# Finding the distance modulus and the absolute magnitude

1. Sep 29, 2007

### Benzoate

1. The problem statement, all variables and given/known data
If a star has an apparent magnitude of -.4 and a parallax of .3'' what is :
a) the distance modulus
b) the absolute magnitude

2. Relevant equations
m is the apparent magnitude and M is the absolute magnitude
m-M =5 log d - 5
M= m + 5+5 log(pi''), pi'' is the parallex angle
3. The attempt at a solution

In order to find the Absolute magnitude, M, I apply the equation M= m + 5 + 5log(pi'')

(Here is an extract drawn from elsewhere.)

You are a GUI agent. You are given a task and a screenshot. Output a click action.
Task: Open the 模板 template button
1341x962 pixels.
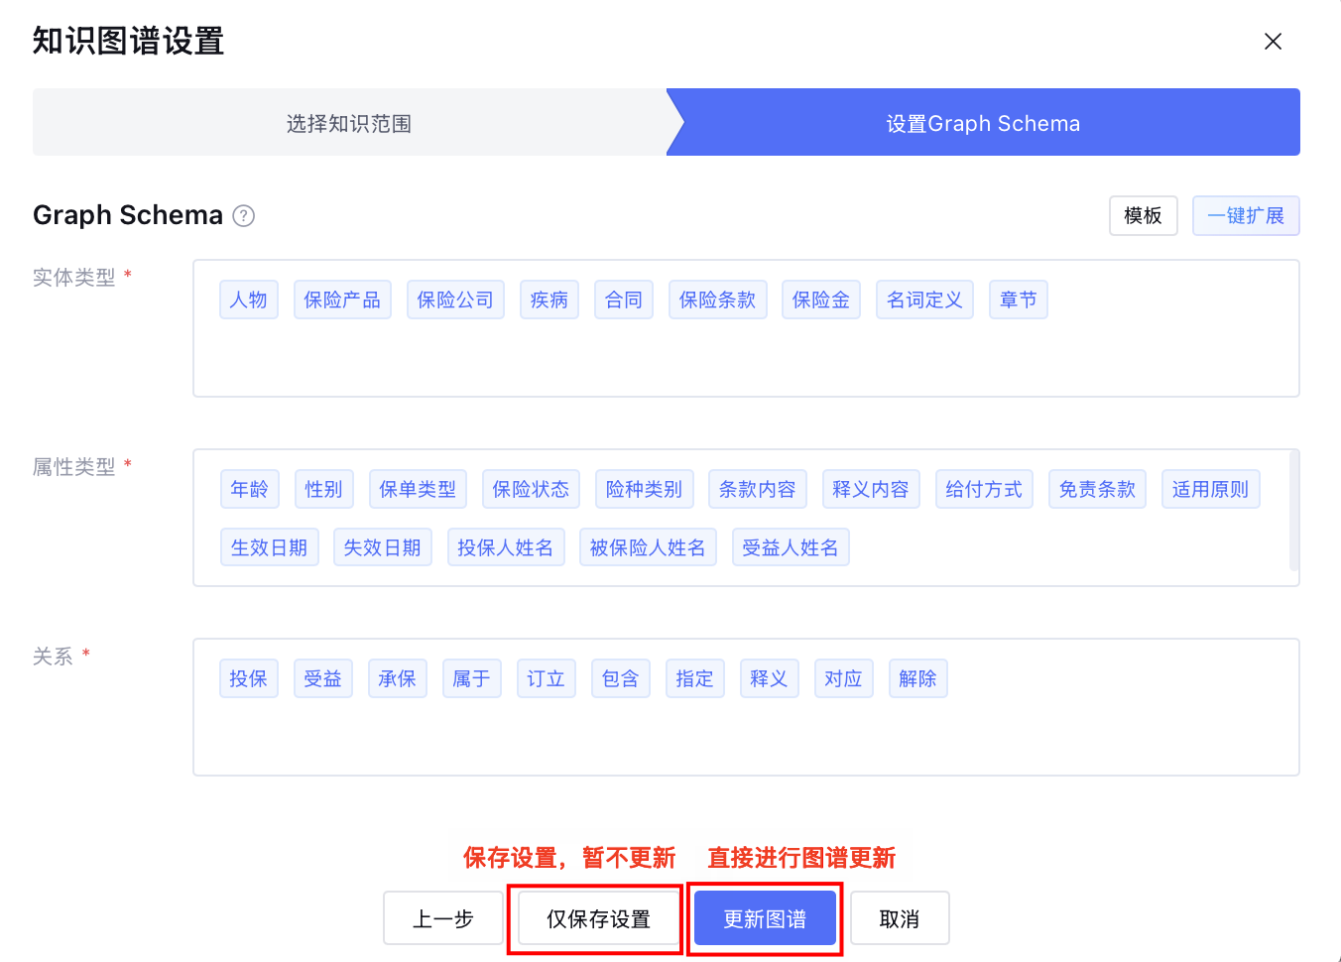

I can easily find M since m and pi'' are already given in the problem. The only trouble I'm having is I don't know what units of measurement I'm supposed to convert pi'' to or if I'm suppose to leave pi'' the way it is.

Last edited: Sep 29, 2007
2. Sep 29, 2007

### lightgrav

the parallax angle, in arcsec, is the reciprocal distance in parsec.
So, (recall abs.Mag.definition) 10 pc means .1" , which has
M = m + 5 + 5*log(.1) , = m like it should.

3. Sep 29, 2007

### dynamicsolo

The parallax angle, $$\pi$$, is customarily given in arcseconds, but it is the (narrow) triangle involved that makes it clear how to use it. A parallax angle of 1" is the angle subtended by the mean radius of the Earth's orbit (more accurately, the semi-major axis), which is 1 AU, at a distance of 1 parsec. This automatically defines the parsec in terms of astronomical units (it also explains the name of the unit...).

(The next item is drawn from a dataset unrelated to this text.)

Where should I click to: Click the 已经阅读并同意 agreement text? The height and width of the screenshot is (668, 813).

What you'd want to think about it how that angle changes for other distances. You then have a simple relation between the stellar distance, d, in parsecs, and the parallax angle in arcseconds. The angle $$\pi$$ is often used interchangeably with the distance. The distance d in parsecs is what goes into your distance modulus equation (the modulus (M-m) is also used by some astronomers interchangeably with distance).

Noting many of the threads you've started lately, you wouldn't happen to be in an introductory astrophysics course, would you?